Vestigios de civilizações ancestrales, navios extraterrestres ou bases escondidas no gelo são alguns dos mitos sobre o continente congelado que cientistas especializados na Antártida querem extirpar da imaginação coletiva da população.
"Mais de um século após as expedições que começam a chamada era heróica da exploração polar, a Antártida ainda é um terreno fértil para a ficção científica", disse o paleobiologista Marcelo Leppe, pesquisador do departamento científico do Instituto. Nacional antarctico chileno (INACH) e representante chileno no Comitê Científico para Pesquisa na Antártica (SCAR, por suas siglas em inglês).
Nos últimos cinco anos, um artigo tem circulado na Internet sobre a suposta descoberta, por "pesquisadores europeus e americanos", de "pirâmides antigas feitas pelo homem sob a espessa camada de gelo e neve da Antártida".
A nota, acompanhada de algumas fotos do Google Earth em que você vê formações de gelo semelhantes aos monumentais edifícios egípcios, garante que a descoberta possa "mudar nossa percepção da história humana para sempre".
Embora não sejam fornecidos detalhes sobre quem realizou a descoberta, a nota foi replicada em mais de 436.000 páginas e disseminada em diferentes mídias internacionais.
Longe das civilizações ancestrales, o padrão geomorfológico destas montanhas antárticas obedece à "estrutura cristalina das rochas e à erosão dos ventos rajadas", explicou o paleobiologista.
Segundo o cientista, a existência de civilizações antigas na Antártida é "totalmente impossível", pois é um continente cujas condições tornam impossível a sobrevivência do ser humano.
Além disso, estima-se que a Antártida tenha congelado pelo menos 23 milhões de anos atrás, muitos milhões de anos antes da aparição do primeiro Homo sapiens, o que refutaria a possibilidade de os seres humanos preenchê-lo antes do atual estado de congelamento. .

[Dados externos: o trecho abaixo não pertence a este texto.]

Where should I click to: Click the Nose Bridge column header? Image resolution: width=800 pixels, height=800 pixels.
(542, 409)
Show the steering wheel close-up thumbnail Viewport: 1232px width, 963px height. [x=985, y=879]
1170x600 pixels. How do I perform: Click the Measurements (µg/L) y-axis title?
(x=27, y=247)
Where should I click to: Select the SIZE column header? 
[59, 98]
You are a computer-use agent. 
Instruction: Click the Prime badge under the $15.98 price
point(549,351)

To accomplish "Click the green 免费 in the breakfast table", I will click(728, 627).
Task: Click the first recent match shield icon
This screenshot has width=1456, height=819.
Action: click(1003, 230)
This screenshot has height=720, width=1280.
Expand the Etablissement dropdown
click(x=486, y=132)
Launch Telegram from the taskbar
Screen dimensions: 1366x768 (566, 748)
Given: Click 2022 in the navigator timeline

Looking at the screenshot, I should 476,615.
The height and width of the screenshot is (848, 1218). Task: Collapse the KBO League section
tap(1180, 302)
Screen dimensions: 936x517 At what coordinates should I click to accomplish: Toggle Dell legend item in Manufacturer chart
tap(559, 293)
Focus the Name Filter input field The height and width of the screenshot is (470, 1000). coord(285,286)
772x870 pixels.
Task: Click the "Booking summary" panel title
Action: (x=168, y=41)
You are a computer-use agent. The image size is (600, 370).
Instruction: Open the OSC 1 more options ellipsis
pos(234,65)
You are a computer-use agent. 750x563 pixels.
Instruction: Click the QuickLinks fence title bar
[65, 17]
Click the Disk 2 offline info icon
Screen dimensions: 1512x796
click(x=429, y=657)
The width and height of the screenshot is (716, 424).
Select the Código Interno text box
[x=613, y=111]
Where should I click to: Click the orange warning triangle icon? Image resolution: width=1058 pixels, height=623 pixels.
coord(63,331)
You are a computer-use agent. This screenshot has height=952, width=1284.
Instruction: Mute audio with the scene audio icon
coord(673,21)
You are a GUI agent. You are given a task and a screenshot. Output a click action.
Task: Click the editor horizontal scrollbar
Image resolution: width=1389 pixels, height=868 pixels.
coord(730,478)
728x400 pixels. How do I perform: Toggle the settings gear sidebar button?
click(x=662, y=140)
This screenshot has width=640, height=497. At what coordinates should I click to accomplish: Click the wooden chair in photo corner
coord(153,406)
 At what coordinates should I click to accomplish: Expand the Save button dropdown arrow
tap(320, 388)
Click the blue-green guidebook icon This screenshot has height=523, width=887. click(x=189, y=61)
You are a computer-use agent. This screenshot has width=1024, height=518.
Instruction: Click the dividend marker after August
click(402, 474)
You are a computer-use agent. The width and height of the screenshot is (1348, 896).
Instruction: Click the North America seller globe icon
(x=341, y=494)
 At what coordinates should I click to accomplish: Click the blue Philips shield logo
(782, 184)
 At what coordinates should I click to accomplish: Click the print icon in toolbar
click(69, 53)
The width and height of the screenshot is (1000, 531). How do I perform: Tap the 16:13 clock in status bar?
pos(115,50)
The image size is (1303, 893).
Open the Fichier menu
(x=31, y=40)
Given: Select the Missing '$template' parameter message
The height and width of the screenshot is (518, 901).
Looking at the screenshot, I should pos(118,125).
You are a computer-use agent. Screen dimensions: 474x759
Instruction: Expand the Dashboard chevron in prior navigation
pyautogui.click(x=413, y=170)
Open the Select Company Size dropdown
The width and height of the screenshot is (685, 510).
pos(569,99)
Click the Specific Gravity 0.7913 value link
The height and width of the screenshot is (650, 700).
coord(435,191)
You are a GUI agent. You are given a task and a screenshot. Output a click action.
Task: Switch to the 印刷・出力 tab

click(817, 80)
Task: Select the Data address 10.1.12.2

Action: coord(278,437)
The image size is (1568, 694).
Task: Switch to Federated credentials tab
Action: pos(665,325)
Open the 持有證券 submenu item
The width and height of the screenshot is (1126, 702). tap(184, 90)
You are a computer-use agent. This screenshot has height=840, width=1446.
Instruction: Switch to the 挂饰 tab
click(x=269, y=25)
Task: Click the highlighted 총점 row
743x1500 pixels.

"A Antártica continua a ser uma das últimas fronteiras do conhecimento, um lugar inexplorado e misterioso no qual as pessoas tendem a especular", ressaltou Leppe.
Desde o início do século 19, muita literatura fantástica foi escrita sobre o continente congelado. Edgar Allan Poe começou o gênero de ficção científica polar com sua novela "As aventuras de Arthur Gordon Pym", seguido por Jules Verne com o trabalho "The Sphinx of the Ice" e continuou com ficções cinematográficas como o filme "The Thing", dirigido por John Carpenter e com base no livro "Quem está aí?" por John W. Campbell.
"Este continente se parece com outro planeta, tem áreas inexploradas e, além disso, há poucas pessoas que podem visitá-lo, e é por isso que penso que é fácil acreditar em explicações esotéricas ou meta-racionais", diz Leppe, que diz que o cérebro sempre tenta encontrar explicações. Desconhecido "Às vezes, é mais fácil pensar que os extraterrestres chegaram".
Da mesma forma que as imagens das chamadas "pirâmides antárticas" são facilmente encontradas, milhares de páginas que falam sobre a observação de desfiles OVNI também podem ser encontradas na Internet.
Outro dos mitos que circulam pela rede fala de uma "conspiração entre os governantes mundiais" para supostamente esconder as civilizações encontradas na Antártida.
"Esta informação veio depois que o patriarca russo visitou a base de seu país em 2016. Eu estava com ele, ele estava comendo com seus compatriotas, ele entregou uma missa e ele saiu, eu me preocupo que as pessoas vão acreditar nessas coisas tão rapidamente" lamenta o cientista.
Segundo Leppe, a magia da Antártica está em suas "características incríveis", como ser o maior continente do planeta - com uma média de 2.300 metros acima do nível do mar -, habitando sob o gelo o ponto mais baixo da Terra - localizado pelo menos 2.555 metros - além de ter registrado a menor temperatura na história, -89,4 graus Celsius e sendo o local mais ventoso com rajadas de até 304 quilômetros por hora.
Ele também hospeda 90% do gelo de todo o planeta. "Há tanto que você pode esculpir um bloco de gelo do tamanho de uma pirâmide egípcia para todo ser humano", diz Leppe.
"Eu acho que os cientistas devem fortalecer nossa interação com a mídia para tentar viralizar a outra visão das coisas, esta é uma das grandes tarefas para nossa esperada sociedade do conhecimento porque o grande inimigo da cultura sempre será superstição", concluiu. o científico.